*** Material provided ***

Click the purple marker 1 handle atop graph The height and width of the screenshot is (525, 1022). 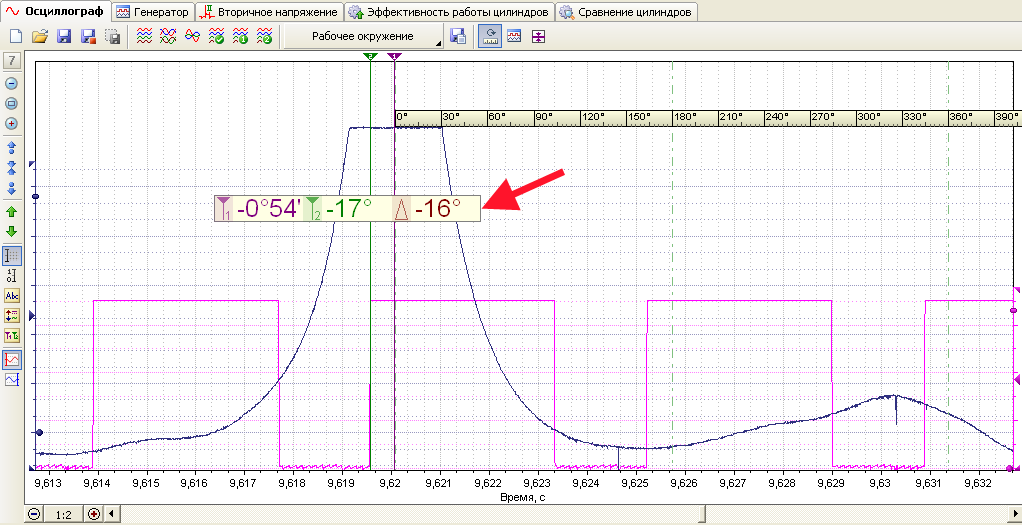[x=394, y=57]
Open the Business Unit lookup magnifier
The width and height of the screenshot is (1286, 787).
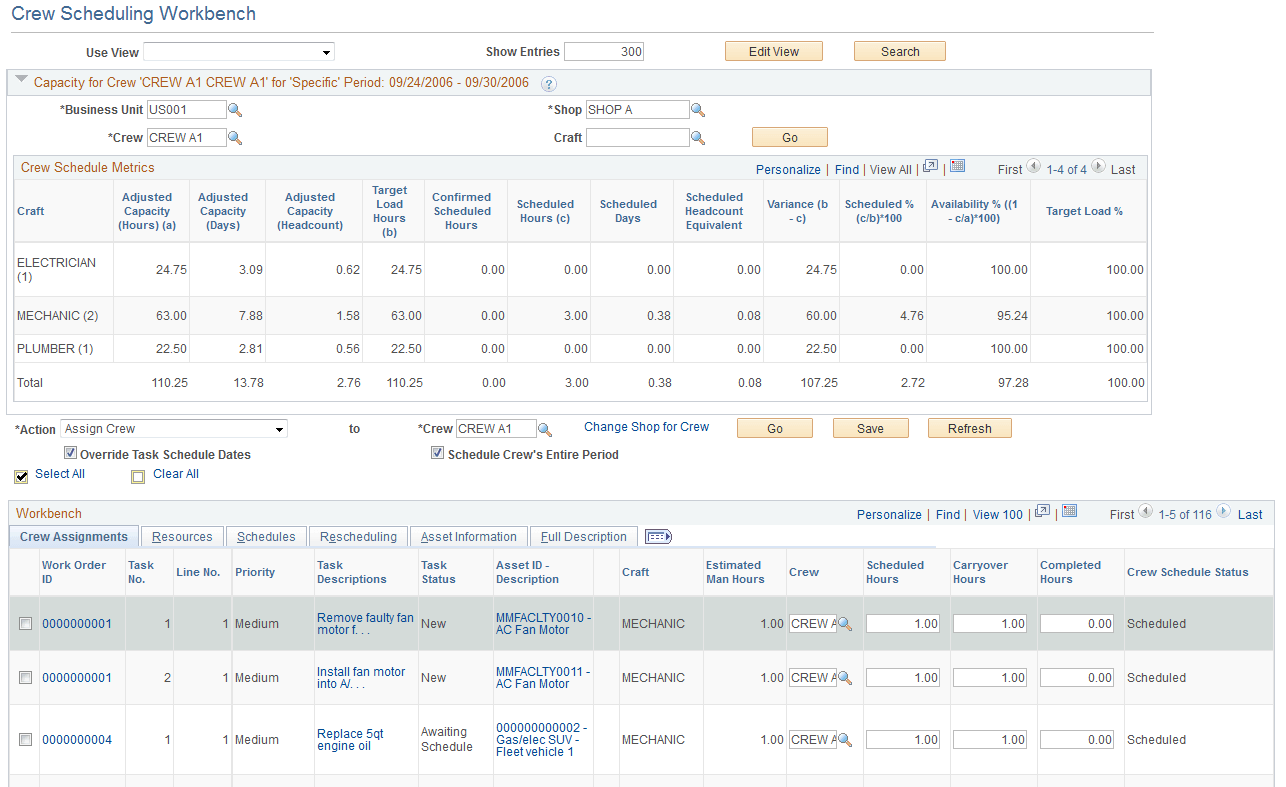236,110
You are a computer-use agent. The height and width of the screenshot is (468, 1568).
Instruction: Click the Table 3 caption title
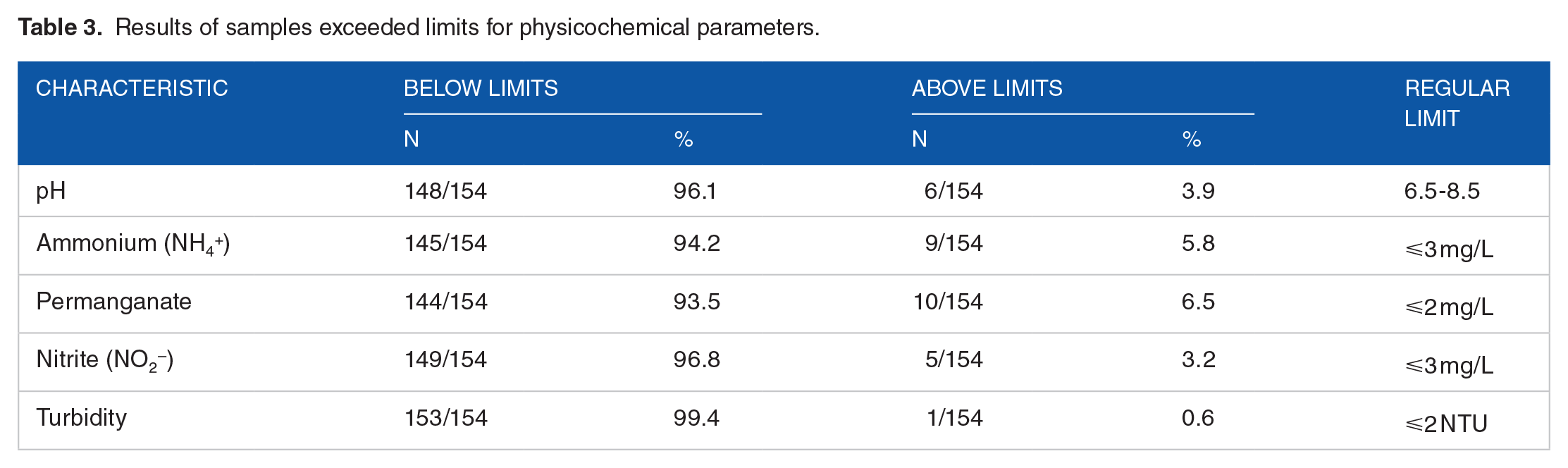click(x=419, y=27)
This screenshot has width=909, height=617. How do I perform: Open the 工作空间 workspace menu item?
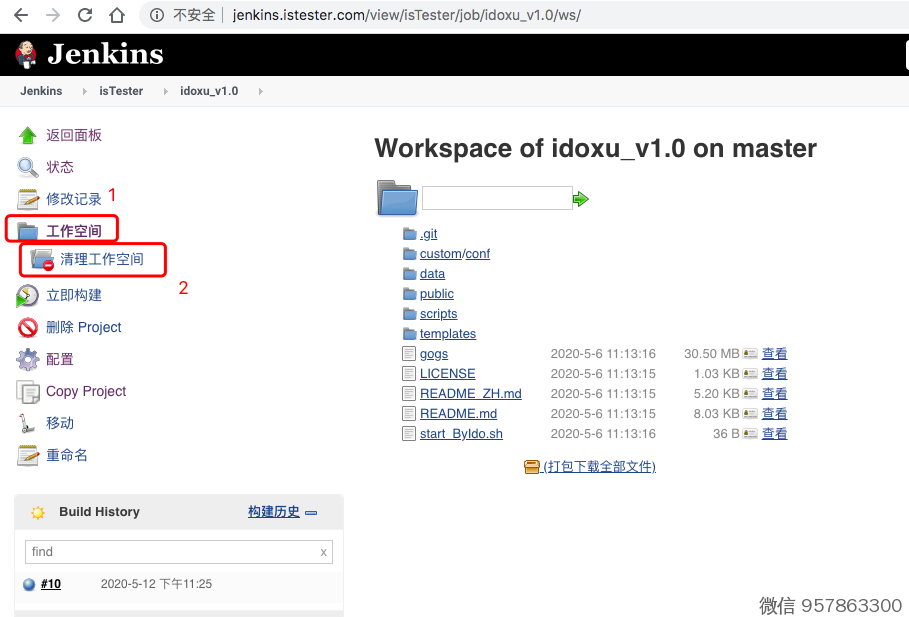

*** End of Material provided ***

• [What is needed] Only the lines holding the string "Open" are needed; copy each of them from the material above.

• [Written answer]
Open the Business Unit lookup magnifier
This screenshot has width=909, height=617. How do I perform: Open the 工作空间 workspace menu item?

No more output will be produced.